Back to threat alerts

ClickFix Campaign: Evolution of Social Engineering and Infostealer Distribution

Threat actors are increasingly pivoting toward social engineering strategies, specifically towards the "ClickFix" tactic that tricks users into manually running malicious scripts. This technique effectively circumvents standard perimeter defences, such as "Mark-of-the-Web" (MOTW) controls and browser sandboxes.

Threat alert
December 3, 2025

Analysis identifies ClickFix as the dominant delivery vector for sophisticated infostealers (e.g., LummaC2, RedLine) and Remote Access Trojans (e.g., NetSupport, DarkGate)

Key Report Findings:

  • Evolution: New, stealthy variants are exploiting the Windows Explorer address bar ("FileFix") and Admin PowerShell ("TerminalFix").
  • Sophistication: Payloads are being hidden via steganography and blockchain-based "EtherHiding."
  • The Gap: Significant visibility blind spots regarding clipboard activity and trusted parent processes like explorer.exe.

Delivery & Social Engineering Mechanism

The success of the "ClickFix" tactic relies entirely on high-fidelity social engineering. Threat actors design deceptive webpages that perfectly mimic legitimate service errors or browser verification prompts. These lures are distributed through three primary channels: compromised legitimate infrastructure, SEO poisoning (malvertising), and targeted phishing campaigns.

Technical Core: Weaponising the Clipboard

At its core, ClickFix weaponises the system clipboard using JavaScript. By abusing the modern browser "navigator.clipboard.writeText" API, attackers bind a payload to a deceptive UI element. When the user interacts with the page, the malicious script is surreptitiously copied to their clipboard, ready for manual execution.

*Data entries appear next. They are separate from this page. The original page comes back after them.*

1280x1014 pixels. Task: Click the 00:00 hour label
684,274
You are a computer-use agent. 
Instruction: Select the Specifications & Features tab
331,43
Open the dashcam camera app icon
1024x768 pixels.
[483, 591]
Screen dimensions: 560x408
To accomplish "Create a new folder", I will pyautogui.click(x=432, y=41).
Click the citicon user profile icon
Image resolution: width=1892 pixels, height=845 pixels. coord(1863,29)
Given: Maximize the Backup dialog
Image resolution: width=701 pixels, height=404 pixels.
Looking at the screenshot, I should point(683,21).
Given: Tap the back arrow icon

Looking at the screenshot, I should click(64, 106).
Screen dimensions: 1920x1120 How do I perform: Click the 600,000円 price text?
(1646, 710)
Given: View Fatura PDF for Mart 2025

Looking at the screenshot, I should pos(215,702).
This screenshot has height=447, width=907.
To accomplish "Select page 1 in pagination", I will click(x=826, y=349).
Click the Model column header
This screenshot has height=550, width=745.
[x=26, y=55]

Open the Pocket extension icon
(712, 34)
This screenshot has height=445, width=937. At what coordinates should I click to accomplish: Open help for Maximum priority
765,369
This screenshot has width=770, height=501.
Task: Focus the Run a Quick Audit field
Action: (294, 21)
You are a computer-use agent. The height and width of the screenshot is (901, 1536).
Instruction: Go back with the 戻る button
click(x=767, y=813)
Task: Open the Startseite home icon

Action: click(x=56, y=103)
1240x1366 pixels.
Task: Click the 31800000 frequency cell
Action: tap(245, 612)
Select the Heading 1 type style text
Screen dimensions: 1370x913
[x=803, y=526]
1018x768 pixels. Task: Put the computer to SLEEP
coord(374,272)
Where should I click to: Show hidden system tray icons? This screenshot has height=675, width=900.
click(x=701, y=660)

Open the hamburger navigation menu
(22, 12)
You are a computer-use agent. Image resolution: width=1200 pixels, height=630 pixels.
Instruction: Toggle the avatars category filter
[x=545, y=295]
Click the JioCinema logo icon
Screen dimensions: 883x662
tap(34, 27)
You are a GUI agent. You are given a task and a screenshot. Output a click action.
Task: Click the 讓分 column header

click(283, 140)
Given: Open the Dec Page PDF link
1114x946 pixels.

Execution Vectors and Evasion:

Adversaries have diversified their execution methods to bypass specific security controls:

  • The Classic Run Dialog (ClickFix): Users are instructed to open the Windows Run dialog (Win+R) and paste the clipboard content. This causes explorer.exe to spawn the malicious process (PowerShell, mshta, or cmd), effectively severing the "web-to-process" chain and bypassing browser-based monitoring.
  • The File Explorer Variant (FileFix): This variant targets the Windows Explorer address bar by tricking users into pasting a PowerShell command disguised as a file path, attackers generate TypedPaths registry artefacts instead of RunMRU entries, bypassing Attack Surface Reduction (ASR) rules designed for the Run dialog.
  • Administrative Context (TerminalFix): This vector engineers immediate privilege escalation as users are guided to open an Admin Terminal (Win+X, then A), triggering a UAC prompt they are coached to accept.  
  • macOS Variant: Targeting Unix shells, this vector instructs users to paste commands into the Terminal. The payload typically involves a base64-encoded blob or a curl request piped directly to python3, delivering threats like the Atomic macOS Stealer (AMOS) to harvest Keychain data and crypto wallets.

The Payload Ecosystem

While the delivery mechanism is payload-agnostic, it is predominantly used to deploy information stealers and RATs that have evolved to exploit this technique.

  • Lumma Stealer (LummaC2): The most prevalent payload, operating as a Malware-as-a-Service (MaaS). Its low barrier to entry allows unskilled affiliates to generate automated "ClickFix" kits with fake CAPTCHA pages linked directly to their malware builds.
  • Rhadamanthys (Steganography): Representing the sophisticated end of the market, Rhadamanthys utilizes steganography. The initial script downloads a high-resolution image rather than an executable. The malware code is encrypted within specific pixel colour channels (such as the Alpha channel), extracted, and executed in memory to evade file-based antivirus scanning.
  • Remote Access Trojans (RATs): Beyond simple theft, this tactic deploys persistent threats like NetSupport RAT (a signed, legitimate tool abused for control) and DarkGate (a sophisticated loader often used as a precursor to ransomware operations).
Recommendations
  • Deploy ASR Rules: Leverage Microsoft Defender to block obfuscated scripts and prevent scripts from launching downloaded executables.
  • Enforce Executable Trust: Configure rules to block binaries that do not meet age or prevalence standards.
  • Restrict Scripting Tools: Use AppLocker to disable PowerShell for standard users and block mshta.exe entirely.
  • Harden Browser Settings: Implement policies that prevent websites from writing to the clipboard without user consent.